Pendant que je m’occupais ainsi de la composition de mon personnel, je ne négligeais pas le matériel. Conformément au programme que j’avais arrêté avec M. le gouverneur, j’avais fait construire à la marine un canot très-léger, armant quatre avirons, pour explorer le Sénégal au-dessus de Médine, et qui, dans le cas où j’eusse trouvé ce fleuve navigable, eût pu être transporté dans le bassin du Niger au moyen d’un chariot démonté, construit ad hoc. J’avais fait à Saint-Louis un essai de ce mode de transport ; une fois le canot à l’eau, on mettait le chariot à bord : l’opération avait bien réussi. Huit hommes chargeaient le canot sur le chariot et le déchargeaient.
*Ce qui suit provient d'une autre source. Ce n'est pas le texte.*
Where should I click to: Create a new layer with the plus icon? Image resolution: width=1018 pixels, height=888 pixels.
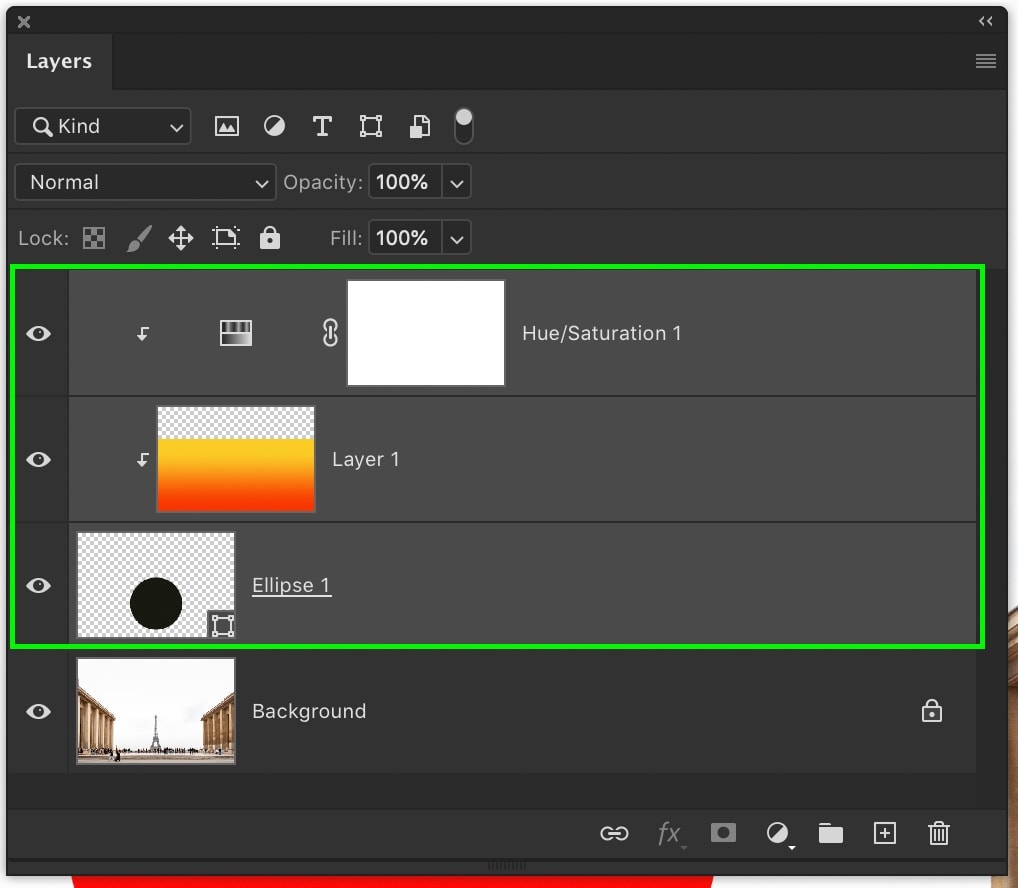point(885,833)
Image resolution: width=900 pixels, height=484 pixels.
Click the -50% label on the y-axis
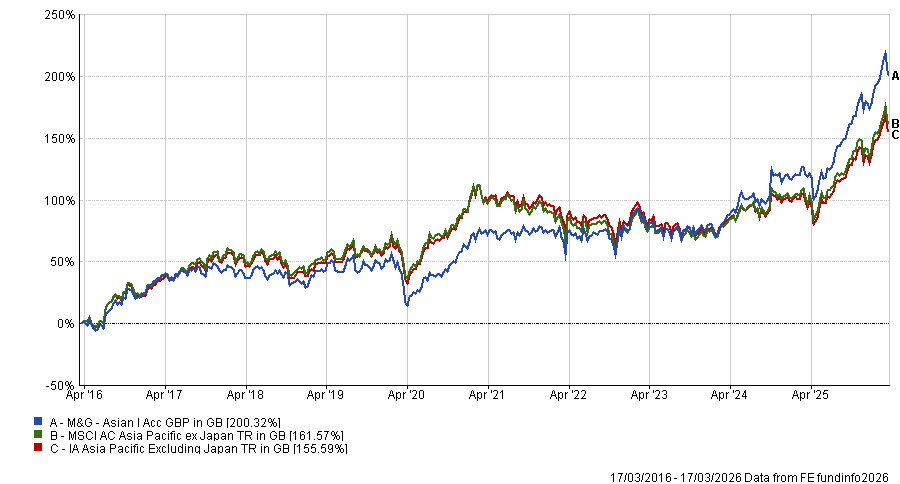pyautogui.click(x=59, y=385)
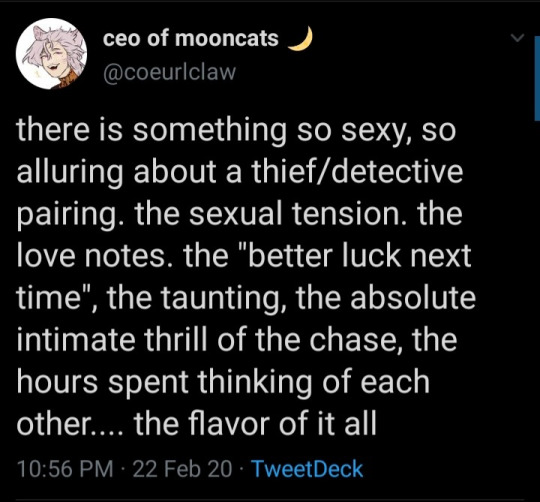Viewport: 540px width, 502px height.
Task: Click the 10:56 PM timestamp
Action: 65,469

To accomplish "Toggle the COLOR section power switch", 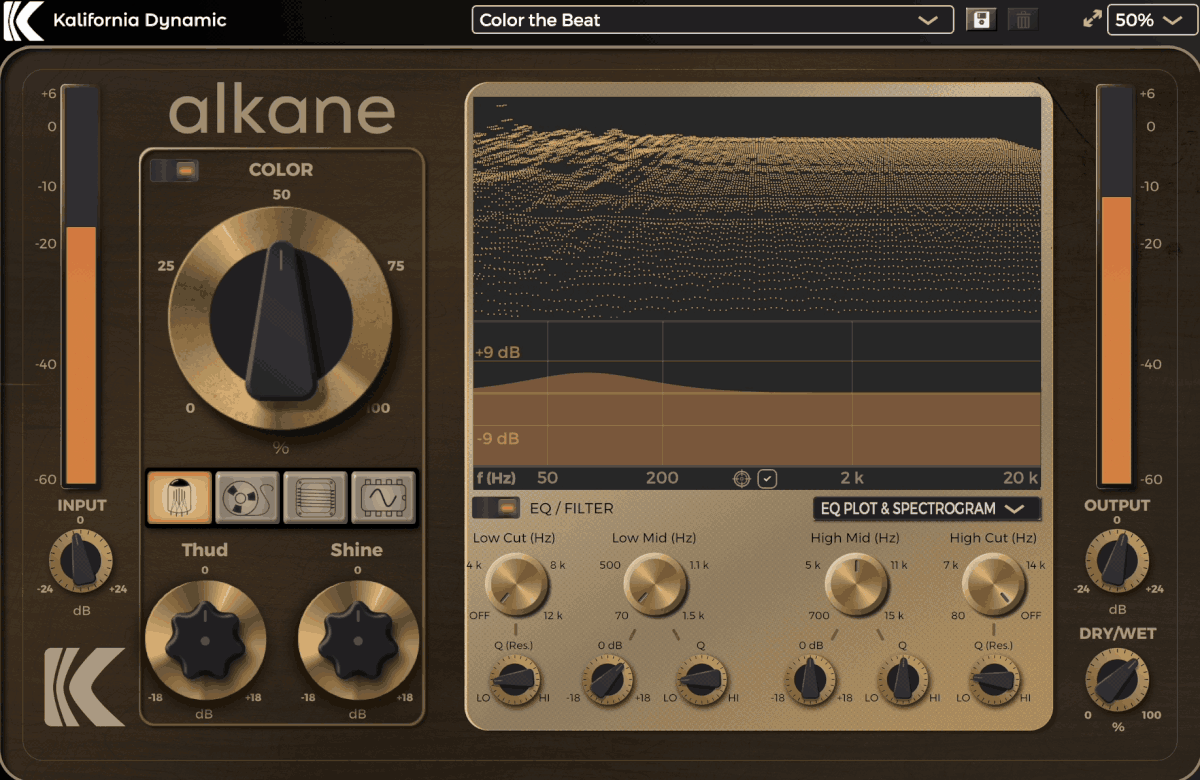I will click(175, 171).
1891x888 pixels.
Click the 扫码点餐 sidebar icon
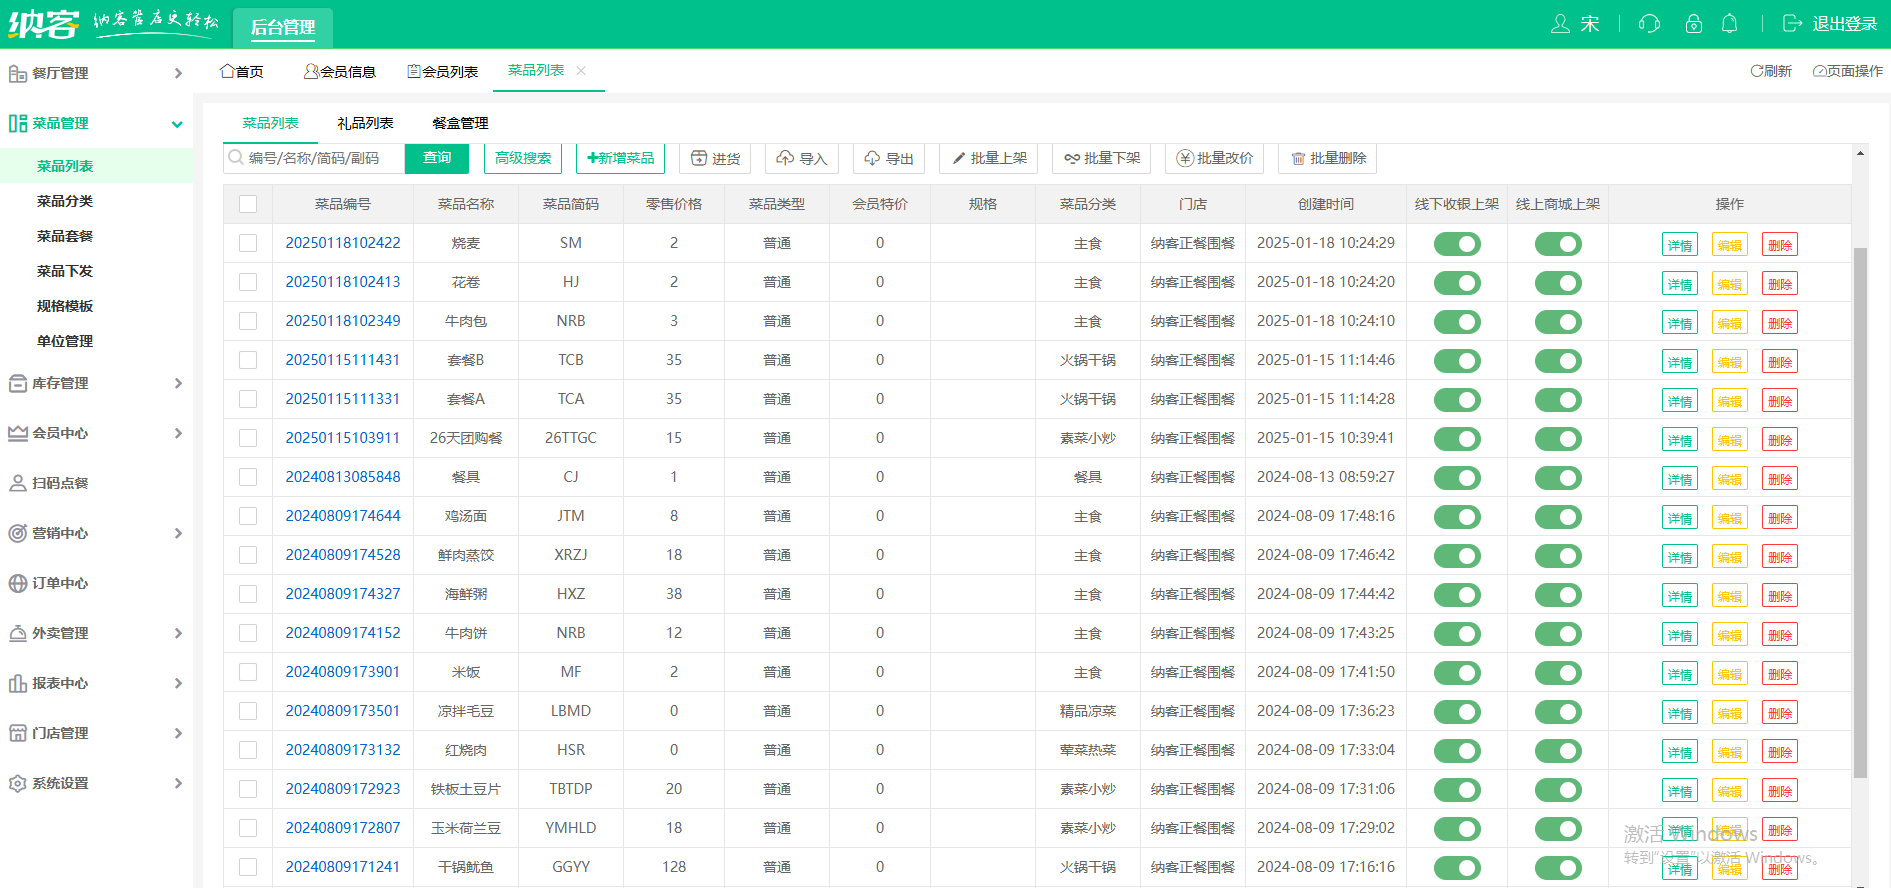point(17,483)
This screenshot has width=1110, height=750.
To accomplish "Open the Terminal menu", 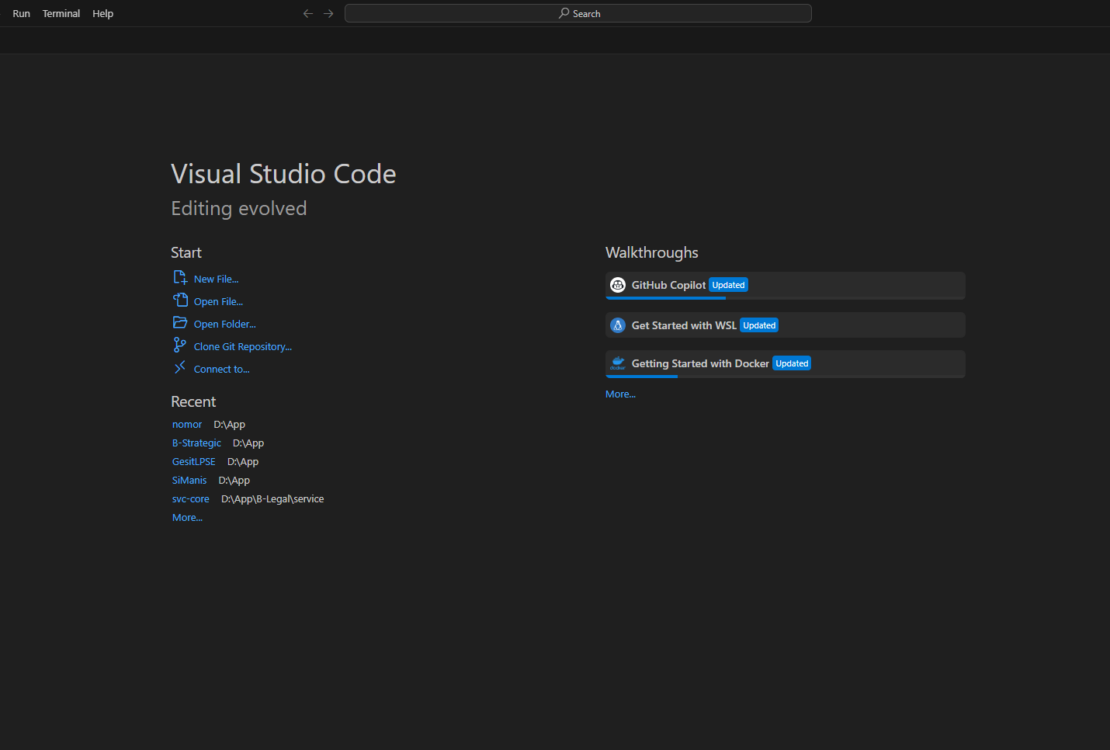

Deux mules me furent prêtées pour traîner cet appareil, et je trouvai à en acheter une troisième. Sous le rapport des chevaux, je fus moins heureux. L’opinion généralement reçue au Sénégal, que les chevaux de race arabe ne vivent pas dans le haut fleuve, empêcha le gouverneur de mettre à ma disposition des chevaux de l’escadron de spahis ; et quant à acheter des chevaux maures, dont le prix varie de cinq à huit cents francs, les ressources du voyage ne me le permettaient pas. Je fus réduit à me procurer deux mauvais petits chevaux du Cayor, maigres et blessés, qui me coûtèrent l’un trente-six francs et l’autre soixante.

Ces achats soldés, il me restait peu d’argent sur les cinq mille francs qui avaient été mis à ma disposition pour le voyage, et que j’avais troqués en partie contre des marchandises recherchées dans l’intérieur, d’un écoulement plus facile que l’argent, et qui ayant, dans

  1. Toucouleur, nom donné aux habitants du Fouta mélangés de Pouls, de Yoloffs et de différentes races, parmi lesquelles les Soninkés semblent dominer. Ce peuple intelligent, guerrier et cultivateur, musulman et fanatique, est toujours plus ou moins en lutte avec le gouvernement local du Sénégal et a fourni à El Hadj les soldats avec lesquels il a fait toutes ses conquêtes.
  2. Dramané ou Daramané, petit village détruit, et reconstruit en même temps que Makhana dont il est limitrophe.